(TASK DESCRIPTION): In the records below, arrange everything from the line containing "This screenshot has" down to the line containing "(808, 427).", both included, as a JSON list of strings with one string per line and blank lines left out.

(RECORDED INFORMATION):
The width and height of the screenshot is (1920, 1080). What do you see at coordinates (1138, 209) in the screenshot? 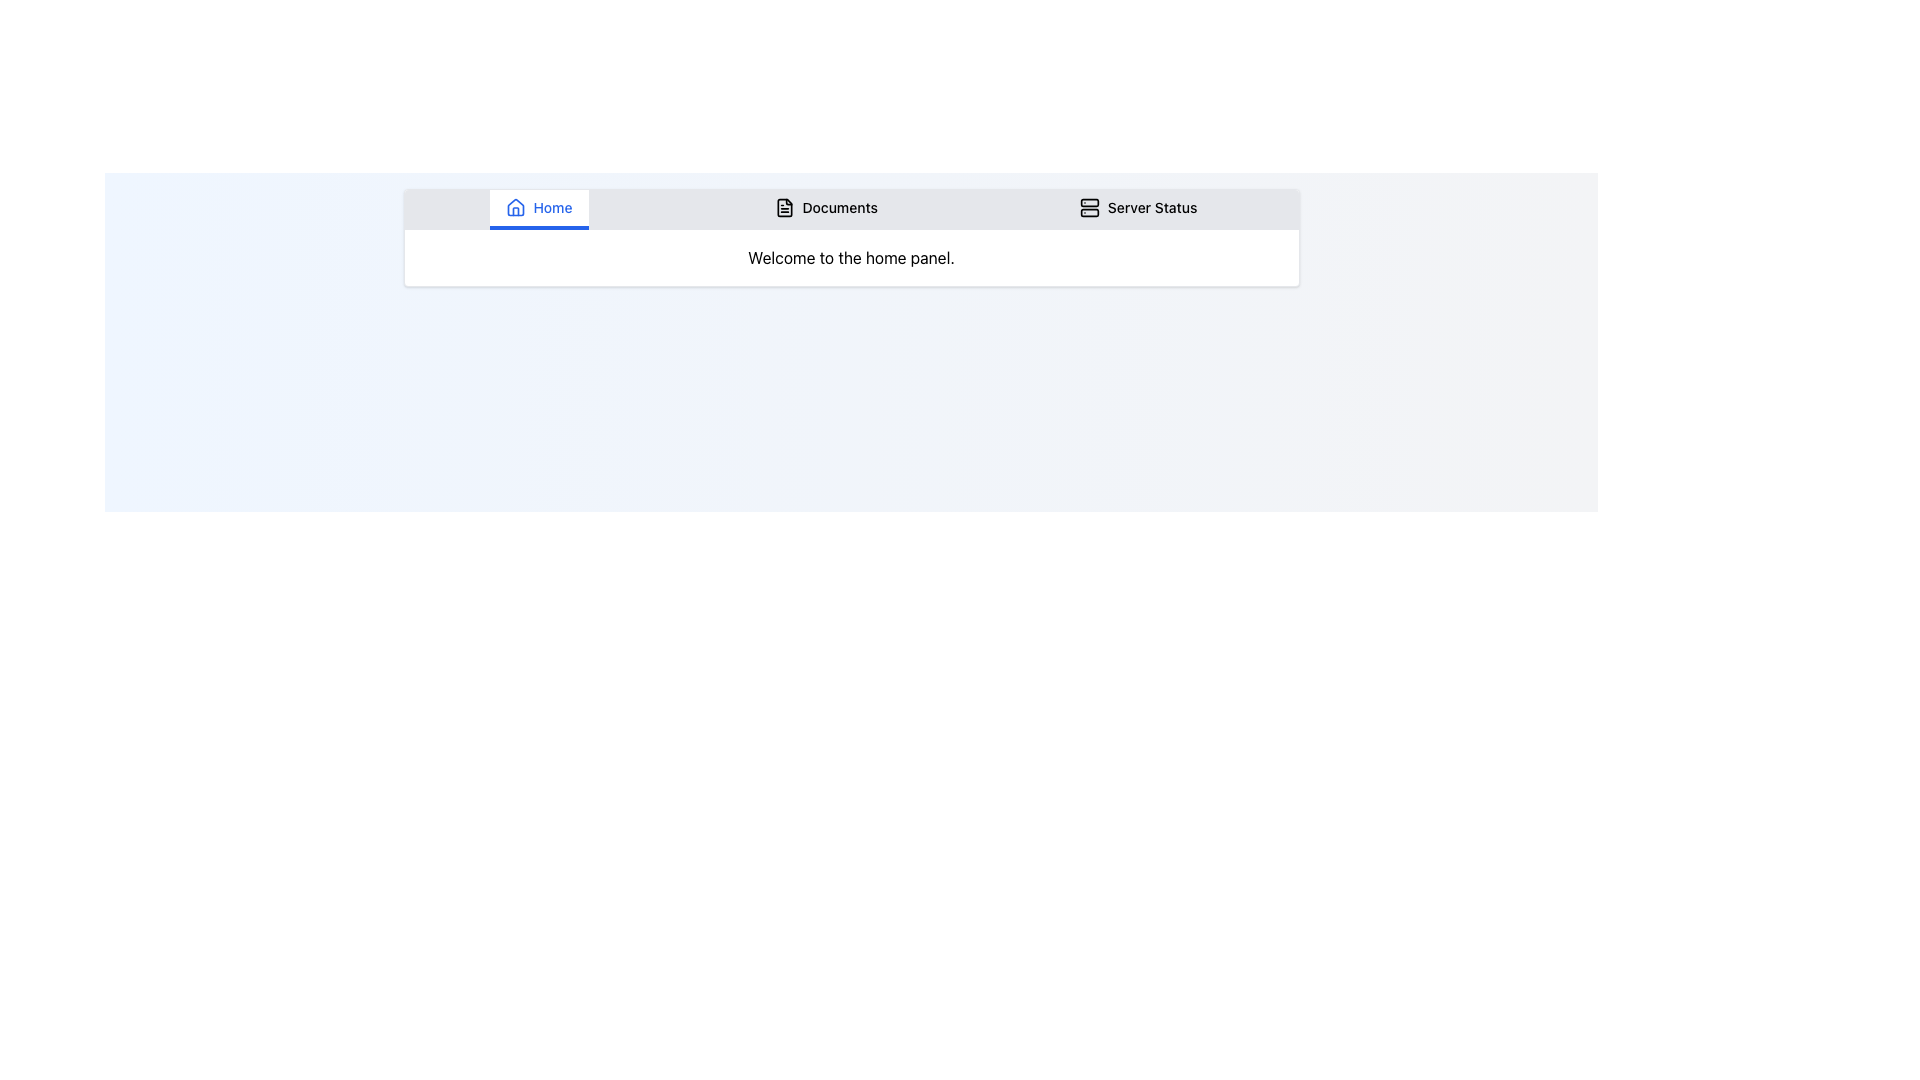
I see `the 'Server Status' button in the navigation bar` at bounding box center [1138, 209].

--

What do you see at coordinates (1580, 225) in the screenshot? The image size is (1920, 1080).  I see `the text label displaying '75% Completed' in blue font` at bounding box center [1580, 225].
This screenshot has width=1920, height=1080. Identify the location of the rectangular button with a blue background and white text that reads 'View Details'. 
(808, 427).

(EXERCISE RESPONSE):
[
  "This screenshot has width=1920, height=1080. Identify the location of the rectangular button with a blue background and white text that reads 'View Details'. ",
  "(808, 427)."
]